Note 13. Income Taxes

The Company determines its interim tax provision by applying the estimated effective income tax rate expected to be applicable for the full fiscal year to its income (loss) before income taxes for the period. The Company’s effective tax rate is dependent on several factors, such as tax rates in state jurisdictions and the relative amount of income the Company earns in the respective jurisdiction.

The Company recorded income tax expense of less than $0.1 million during the three months ended June 30, 2025 and an income tax benefit of $0.1 million during the three months ended June 30, 2024, and income tax expense of $0.1 million during each of the six months ended June 30, 2025 and 2024, respectively. The Company’s effective tax rate was an expense of 0.3% and a benefit of 0.4% for the three months ended June 30, 2025 and 2024, respectively, and an expense of 0.3% and 0.2% for the six months ended June 30, 2025 and 2024, respectively. The Company’s effective tax rate during the three and six months ended June 30, 2025 differed from the federal statutory rate of 21% primarily due to net operating loss carryforwards and state taxes. The valuation allowance recorded against our net deferred tax assets was $125.9 million as of June 30, 2025.

As of June 30, 2025, we continue to have a full valuation allowance recorded against our net deferred tax assets and will continue to evaluate our valuation allowance in future periods for any change in circumstances that causes a change in judgment about the realizability of the deferred tax assets. The amount of the deferred tax assets considered realizable, however, could be adjusted in future periods if estimates of future taxable income during the carryforward period are increased, if objective negative evidence in the form of cumulative losses is no longer present, and if we employ tax planning strategies in the future.
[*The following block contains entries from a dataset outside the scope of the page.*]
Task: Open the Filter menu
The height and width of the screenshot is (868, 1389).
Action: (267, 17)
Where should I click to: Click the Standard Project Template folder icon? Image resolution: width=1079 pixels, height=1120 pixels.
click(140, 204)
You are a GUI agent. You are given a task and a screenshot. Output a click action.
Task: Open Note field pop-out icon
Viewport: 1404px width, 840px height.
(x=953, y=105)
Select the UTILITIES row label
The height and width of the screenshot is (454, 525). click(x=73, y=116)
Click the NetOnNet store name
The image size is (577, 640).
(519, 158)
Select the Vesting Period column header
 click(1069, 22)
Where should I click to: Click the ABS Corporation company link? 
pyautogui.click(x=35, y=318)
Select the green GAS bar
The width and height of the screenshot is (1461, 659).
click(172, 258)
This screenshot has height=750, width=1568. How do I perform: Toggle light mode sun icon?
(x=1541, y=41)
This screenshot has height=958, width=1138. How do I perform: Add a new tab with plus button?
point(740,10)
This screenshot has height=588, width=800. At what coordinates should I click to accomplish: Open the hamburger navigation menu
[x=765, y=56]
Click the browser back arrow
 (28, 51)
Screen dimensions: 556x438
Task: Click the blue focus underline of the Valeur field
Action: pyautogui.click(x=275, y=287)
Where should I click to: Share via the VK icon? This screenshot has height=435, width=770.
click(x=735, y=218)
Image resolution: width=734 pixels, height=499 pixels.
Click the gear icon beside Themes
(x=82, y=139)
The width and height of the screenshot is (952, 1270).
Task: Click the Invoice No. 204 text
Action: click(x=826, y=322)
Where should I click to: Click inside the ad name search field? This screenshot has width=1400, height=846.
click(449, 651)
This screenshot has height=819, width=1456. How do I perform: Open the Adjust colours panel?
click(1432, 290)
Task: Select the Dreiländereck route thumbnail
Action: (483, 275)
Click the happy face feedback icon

The Internal Revenue Code contains provisions that limit the utilization of net operating loss carryforwards and tax credit carryforwards if there has been an ownership change. Such ownership change, as described in Section 382 of the Internal Revenue Code, may limit the Company’s ability to utilize its net operating loss carryforwards and tax credit carryforwards on a yearly basis. To the extent that any single-year limitation is not utilized to the full amount of the limitation, such unused amounts are carried over to subsequent years until the earlier of utilization or the expiration of the relevant carryforward period. The Company determined that an ownership change occurred on February 10, 2017. An analysis was performed and while utilization of net operating losses would be limited in years prior to December 31, 2020, subsequent to that date, there is

no limitation on the Company’s ability to utilize its net operating losses. As such, the ownership change has no impact to the carrying value of the Company’s net operating loss carryforwards or ability to use them in future years.